- Origin: New York City, New York, United States
- Genres: Hip hop
- Years active: 2006-present
- Label: Tommy Boy Entertainment
- Members: Niki Darling, vocalist Josh Raff, emcee Eli Northrup, emcee Sam Coe, guitarist Jordan Battiste, keyboardist Max Calkin, bassist Richard Curtis, drummer Cenophia Mitchell, backup vocalist
- Past members: Nellie Thompson Sarah Charness
- Website: www.pantsvelour.com

= Pants Velour =

American hip hop group

Pants Velour is an American hip hop group from New York City, New York. Pants records for Tommy Boy Entertainment.

==Origins==
In 2006, Eli Northrup, Nellie Thompson, Sam Coe, and Josh Raff formed Pants Velour while undergraduate students at Cornell University. After graduating in 2007, the members reunited in New York City in 2008. Eli Northrup is a rapper in the group and has also been considered a "Hypeman" who pumps up the crowd. Niki Darling is the lead singer of the group.

==Career==
Pants Velour has played shows alongside Mobb Deep, Dru Hill, Magic!, and members of Black Sheep, A Tribe Called Quest, and Naughty By Nature. Dial 7 Car and Limousine featured Pants Velour in a popular ad campaign. Pants Velour has performed in Europe.

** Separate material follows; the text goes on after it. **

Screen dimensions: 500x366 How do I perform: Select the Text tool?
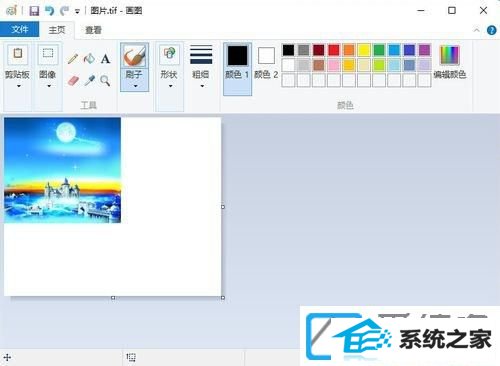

In 2011, Pants Velour made a hip hop video entitled "Charlie Sheen: Always Winning," which became a YouTube sensation. The song was inspired by Sheen’s interview on ABC television. At the time of the video's release, Eli Northrup was a law student at New York University School of Law. Above the Law (blog) ran a blurb on the story, and it became a big story in the legal community. Am Law Daily’s Careerist blog called it “fast and saucy—especially amazing coming from a serious law student.” While in law school, Northrup regularly performed with Pants Velour.

In 2012, Pants Velour represented Manhattan in the Battle of the Boroughs.

In 2013, Pants Velour played at New Music Seminar.

In 2014, Pants Velour signed with Tommy Boy Entertainment. The group played at CMJ 2014 in New York City, New York. The group released a music video for 'All In.' The video was produced by Howard Buksbaum and Danny Ameri of Very Nice Industries. Broadway World called the video cutting edge, a technological wonder and a visual feast. Pants Velour was the opening performance for Dru Hill at B.B. Kings in NYC in October 2014. Pants Velour was a supporting act for Magic! at Webster Hall. 'Taxidermist,' was currently #30 on the zipDJ Urban chart. The group has played at the Highline Ballroom. Pants Velour teamed up with Socialfly to release a music video called #DoTheSelfie.

In 2015, Pants Velour performed at Pianos. The group also performed at the Brooklyn Bowl.

==Musical style==
USA Today described the group as a “unique brand of hip-hop, R&B, and pop”, and The Washington Post described them as a combination of ”today’s pop-soul and yesterday’s hip-hop.” The group has also been described as a combination of the Beastie Boys and The Black Eyed Peas. They have been characterized as infusing hip-hop, pop, rock and soul together.